YOUR ASSIGNMENT:
Count the lines in the entries below that contain the string "band" and reply with only that number.

[Records from a collection]
────────────────

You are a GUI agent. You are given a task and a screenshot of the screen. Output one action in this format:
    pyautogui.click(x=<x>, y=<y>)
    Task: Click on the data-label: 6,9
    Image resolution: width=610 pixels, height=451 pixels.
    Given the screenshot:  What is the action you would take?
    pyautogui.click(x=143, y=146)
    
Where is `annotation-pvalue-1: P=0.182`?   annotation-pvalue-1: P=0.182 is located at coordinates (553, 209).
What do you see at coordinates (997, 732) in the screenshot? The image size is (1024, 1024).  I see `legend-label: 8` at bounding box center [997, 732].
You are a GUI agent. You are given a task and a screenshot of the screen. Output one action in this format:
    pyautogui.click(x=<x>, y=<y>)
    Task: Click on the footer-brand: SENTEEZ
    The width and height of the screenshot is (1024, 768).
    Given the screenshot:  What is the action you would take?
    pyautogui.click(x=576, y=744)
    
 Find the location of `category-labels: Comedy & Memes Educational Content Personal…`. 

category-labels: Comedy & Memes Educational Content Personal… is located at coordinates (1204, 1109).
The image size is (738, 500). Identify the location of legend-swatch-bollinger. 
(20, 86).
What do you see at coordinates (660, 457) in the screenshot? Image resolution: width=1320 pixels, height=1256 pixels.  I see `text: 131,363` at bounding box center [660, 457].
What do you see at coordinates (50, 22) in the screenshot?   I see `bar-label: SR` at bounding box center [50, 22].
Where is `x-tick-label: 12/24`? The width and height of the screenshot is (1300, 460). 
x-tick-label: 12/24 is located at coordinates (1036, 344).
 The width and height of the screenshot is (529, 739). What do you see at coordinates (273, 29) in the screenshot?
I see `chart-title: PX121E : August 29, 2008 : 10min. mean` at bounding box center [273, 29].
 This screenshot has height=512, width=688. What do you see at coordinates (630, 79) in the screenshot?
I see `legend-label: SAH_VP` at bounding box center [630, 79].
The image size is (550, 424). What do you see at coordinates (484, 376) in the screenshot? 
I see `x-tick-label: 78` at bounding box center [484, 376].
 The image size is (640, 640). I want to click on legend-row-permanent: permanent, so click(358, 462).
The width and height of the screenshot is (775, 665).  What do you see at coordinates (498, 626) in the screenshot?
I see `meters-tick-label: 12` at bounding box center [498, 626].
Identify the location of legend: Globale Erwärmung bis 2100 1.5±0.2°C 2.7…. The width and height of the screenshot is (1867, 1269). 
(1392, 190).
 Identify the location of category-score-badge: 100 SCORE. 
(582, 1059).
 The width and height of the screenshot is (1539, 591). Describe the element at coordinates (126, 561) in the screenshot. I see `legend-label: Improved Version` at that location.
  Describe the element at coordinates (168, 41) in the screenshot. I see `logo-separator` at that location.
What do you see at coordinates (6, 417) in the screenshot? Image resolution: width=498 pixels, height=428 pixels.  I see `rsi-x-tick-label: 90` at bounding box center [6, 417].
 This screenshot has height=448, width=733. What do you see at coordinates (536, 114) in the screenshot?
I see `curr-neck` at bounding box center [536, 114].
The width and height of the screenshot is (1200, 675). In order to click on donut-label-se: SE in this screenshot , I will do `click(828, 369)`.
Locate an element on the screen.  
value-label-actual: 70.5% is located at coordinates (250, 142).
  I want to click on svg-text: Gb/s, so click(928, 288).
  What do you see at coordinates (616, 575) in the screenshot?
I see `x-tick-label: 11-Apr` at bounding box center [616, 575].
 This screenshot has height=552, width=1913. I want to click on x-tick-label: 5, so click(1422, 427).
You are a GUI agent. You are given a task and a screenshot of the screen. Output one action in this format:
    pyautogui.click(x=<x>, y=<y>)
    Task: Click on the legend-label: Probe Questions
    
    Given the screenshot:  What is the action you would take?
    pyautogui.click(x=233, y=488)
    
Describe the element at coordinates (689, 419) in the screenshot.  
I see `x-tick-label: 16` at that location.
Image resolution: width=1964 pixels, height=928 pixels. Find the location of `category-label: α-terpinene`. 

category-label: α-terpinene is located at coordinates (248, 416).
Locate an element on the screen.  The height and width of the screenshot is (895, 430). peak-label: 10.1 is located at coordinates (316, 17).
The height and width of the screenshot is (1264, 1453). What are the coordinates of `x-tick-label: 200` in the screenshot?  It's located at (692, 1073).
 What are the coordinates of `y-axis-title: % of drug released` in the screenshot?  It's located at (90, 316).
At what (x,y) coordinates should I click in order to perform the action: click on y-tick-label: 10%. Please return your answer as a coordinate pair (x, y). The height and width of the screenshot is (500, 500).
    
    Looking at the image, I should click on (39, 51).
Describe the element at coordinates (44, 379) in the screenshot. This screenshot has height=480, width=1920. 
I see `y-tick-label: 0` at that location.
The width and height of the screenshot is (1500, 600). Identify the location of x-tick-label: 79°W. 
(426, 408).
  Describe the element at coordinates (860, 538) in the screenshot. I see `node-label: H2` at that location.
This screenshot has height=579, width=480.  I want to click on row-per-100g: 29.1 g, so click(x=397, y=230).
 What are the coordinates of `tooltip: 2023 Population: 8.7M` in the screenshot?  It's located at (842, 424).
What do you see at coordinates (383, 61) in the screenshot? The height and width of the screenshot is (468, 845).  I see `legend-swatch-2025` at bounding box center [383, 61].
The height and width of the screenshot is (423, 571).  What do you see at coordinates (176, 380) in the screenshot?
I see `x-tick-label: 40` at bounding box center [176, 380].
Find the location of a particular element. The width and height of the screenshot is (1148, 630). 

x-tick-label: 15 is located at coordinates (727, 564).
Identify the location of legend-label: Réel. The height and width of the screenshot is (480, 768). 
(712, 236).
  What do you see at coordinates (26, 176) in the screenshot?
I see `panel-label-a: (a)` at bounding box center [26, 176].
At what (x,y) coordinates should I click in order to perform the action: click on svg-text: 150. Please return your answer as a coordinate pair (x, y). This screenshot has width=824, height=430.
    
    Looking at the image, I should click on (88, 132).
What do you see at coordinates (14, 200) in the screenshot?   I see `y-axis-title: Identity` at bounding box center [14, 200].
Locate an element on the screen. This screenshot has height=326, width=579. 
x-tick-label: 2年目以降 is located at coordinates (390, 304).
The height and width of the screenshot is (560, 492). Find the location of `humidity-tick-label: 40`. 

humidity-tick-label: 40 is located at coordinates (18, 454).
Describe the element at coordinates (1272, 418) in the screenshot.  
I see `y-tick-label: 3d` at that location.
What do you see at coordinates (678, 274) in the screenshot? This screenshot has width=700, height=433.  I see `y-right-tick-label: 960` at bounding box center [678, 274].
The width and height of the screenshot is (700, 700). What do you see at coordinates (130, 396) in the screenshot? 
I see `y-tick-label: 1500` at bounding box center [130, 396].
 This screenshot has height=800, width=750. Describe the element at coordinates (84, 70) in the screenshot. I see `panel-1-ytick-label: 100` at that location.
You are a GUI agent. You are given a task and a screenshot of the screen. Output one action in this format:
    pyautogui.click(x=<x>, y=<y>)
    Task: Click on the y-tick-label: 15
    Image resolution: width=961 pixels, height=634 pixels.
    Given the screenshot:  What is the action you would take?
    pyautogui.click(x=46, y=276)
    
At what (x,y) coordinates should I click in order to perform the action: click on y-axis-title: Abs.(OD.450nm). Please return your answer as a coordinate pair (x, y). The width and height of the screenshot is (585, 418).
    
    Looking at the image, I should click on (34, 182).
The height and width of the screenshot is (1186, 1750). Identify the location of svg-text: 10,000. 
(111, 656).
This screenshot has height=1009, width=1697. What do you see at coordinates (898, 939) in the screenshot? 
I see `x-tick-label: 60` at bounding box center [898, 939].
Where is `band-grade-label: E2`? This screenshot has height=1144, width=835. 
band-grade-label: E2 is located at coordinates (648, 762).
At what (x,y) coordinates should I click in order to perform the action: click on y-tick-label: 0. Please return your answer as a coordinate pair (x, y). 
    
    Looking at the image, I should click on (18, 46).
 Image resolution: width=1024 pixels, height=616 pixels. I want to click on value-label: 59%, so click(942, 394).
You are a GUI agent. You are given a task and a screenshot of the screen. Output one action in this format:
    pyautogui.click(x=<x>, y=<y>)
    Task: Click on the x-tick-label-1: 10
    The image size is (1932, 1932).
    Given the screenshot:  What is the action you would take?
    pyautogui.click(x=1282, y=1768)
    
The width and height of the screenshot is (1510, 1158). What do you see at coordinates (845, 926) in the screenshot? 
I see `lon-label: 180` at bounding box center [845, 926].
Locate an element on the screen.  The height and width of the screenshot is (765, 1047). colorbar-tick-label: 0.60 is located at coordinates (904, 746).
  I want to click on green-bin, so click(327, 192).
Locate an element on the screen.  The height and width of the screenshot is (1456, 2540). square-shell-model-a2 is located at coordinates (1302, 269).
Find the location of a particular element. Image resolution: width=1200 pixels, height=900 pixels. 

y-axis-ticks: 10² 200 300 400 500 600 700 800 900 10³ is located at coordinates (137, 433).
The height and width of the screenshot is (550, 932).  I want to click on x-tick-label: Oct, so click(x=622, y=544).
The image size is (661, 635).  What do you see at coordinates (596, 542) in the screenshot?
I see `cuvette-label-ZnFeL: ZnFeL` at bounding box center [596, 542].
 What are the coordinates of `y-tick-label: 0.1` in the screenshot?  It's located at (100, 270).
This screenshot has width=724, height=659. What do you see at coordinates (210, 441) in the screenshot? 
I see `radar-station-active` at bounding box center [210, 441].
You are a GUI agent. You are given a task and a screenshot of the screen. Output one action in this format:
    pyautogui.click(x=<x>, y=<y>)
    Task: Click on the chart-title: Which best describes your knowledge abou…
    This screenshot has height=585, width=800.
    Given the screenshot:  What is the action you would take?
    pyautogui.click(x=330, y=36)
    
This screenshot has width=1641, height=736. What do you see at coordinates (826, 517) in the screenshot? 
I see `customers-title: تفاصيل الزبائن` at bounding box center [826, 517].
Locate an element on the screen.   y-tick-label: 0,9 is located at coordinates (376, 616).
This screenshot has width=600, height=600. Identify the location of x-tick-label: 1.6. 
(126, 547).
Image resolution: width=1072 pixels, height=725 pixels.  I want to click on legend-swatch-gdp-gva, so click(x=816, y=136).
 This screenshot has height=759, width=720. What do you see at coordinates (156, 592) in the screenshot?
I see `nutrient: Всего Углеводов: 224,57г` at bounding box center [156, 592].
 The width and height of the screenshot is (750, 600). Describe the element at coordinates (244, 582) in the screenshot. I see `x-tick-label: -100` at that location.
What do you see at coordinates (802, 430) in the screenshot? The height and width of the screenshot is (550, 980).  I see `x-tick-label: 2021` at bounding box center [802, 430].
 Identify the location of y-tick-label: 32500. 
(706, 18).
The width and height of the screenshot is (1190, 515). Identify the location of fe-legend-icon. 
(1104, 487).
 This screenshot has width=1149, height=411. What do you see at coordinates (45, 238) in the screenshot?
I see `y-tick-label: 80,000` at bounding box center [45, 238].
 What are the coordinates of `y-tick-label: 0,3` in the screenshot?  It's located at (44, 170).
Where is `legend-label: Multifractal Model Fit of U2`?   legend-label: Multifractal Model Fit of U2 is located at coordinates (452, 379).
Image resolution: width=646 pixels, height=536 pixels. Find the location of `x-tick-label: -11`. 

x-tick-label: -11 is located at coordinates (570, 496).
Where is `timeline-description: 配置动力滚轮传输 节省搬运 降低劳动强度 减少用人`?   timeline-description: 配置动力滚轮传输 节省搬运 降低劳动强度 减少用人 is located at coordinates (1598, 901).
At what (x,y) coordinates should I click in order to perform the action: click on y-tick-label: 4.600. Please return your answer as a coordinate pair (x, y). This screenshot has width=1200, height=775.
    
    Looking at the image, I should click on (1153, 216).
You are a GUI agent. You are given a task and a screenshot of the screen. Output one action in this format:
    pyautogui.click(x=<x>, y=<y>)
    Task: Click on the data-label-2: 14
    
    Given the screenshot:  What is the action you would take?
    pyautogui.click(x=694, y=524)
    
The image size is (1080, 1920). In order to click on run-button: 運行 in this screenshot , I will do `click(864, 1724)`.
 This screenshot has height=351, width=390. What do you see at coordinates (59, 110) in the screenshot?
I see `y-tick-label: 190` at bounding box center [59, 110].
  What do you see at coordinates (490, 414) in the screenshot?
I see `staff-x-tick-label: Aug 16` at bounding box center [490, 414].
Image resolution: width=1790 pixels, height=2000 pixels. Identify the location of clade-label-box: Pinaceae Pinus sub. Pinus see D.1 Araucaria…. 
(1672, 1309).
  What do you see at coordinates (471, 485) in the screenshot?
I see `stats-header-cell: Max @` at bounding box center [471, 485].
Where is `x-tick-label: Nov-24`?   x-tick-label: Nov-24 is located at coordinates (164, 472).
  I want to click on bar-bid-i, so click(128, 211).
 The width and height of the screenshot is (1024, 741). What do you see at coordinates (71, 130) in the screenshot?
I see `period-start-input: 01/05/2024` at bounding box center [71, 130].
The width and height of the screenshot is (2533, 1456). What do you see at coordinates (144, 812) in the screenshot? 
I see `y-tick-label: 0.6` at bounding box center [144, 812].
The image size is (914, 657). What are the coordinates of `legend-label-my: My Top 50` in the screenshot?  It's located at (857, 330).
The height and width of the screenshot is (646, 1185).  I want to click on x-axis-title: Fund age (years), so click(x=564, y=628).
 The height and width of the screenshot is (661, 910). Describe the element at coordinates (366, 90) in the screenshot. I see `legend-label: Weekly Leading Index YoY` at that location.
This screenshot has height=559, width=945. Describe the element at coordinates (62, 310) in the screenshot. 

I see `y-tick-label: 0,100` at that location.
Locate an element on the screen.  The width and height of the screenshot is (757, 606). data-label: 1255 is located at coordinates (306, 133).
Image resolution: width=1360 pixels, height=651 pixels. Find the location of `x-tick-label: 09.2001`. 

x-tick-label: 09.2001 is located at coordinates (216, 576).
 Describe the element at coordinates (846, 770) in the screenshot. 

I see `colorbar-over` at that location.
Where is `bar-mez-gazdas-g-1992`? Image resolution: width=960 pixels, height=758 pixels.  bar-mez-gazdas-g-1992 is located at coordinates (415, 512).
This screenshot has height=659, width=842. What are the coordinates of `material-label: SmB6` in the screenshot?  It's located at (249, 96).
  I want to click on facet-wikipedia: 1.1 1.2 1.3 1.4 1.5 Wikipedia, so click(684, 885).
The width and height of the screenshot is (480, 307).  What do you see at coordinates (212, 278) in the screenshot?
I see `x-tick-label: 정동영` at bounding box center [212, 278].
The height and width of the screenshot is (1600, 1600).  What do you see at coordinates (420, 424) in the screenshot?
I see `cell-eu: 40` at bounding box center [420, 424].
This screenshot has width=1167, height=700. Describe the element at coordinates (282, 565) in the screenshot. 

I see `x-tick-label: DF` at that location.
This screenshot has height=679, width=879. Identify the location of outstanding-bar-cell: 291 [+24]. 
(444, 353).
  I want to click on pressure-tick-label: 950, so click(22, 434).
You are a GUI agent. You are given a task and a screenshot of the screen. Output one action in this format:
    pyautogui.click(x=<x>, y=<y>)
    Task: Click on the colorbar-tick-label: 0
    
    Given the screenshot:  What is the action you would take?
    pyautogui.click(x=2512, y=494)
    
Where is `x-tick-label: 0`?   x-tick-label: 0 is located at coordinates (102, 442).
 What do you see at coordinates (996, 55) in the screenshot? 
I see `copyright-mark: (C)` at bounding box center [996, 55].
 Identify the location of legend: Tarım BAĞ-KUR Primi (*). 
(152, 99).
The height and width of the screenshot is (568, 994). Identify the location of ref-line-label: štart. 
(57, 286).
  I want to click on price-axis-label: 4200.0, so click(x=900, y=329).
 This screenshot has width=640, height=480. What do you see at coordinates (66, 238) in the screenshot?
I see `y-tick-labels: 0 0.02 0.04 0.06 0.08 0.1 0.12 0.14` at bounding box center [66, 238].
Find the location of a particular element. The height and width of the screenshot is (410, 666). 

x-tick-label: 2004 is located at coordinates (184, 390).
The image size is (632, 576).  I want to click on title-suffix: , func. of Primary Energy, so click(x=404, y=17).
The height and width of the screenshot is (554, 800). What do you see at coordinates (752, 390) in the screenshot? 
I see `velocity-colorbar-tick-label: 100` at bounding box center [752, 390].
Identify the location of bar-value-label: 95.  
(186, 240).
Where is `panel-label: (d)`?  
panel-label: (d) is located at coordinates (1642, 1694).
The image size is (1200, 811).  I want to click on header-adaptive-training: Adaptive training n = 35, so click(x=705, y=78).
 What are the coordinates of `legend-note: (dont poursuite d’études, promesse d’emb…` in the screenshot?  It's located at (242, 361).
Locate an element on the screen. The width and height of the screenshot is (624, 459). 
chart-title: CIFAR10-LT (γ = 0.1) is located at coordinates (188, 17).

────────────────

EXERCISE ANSWER:
2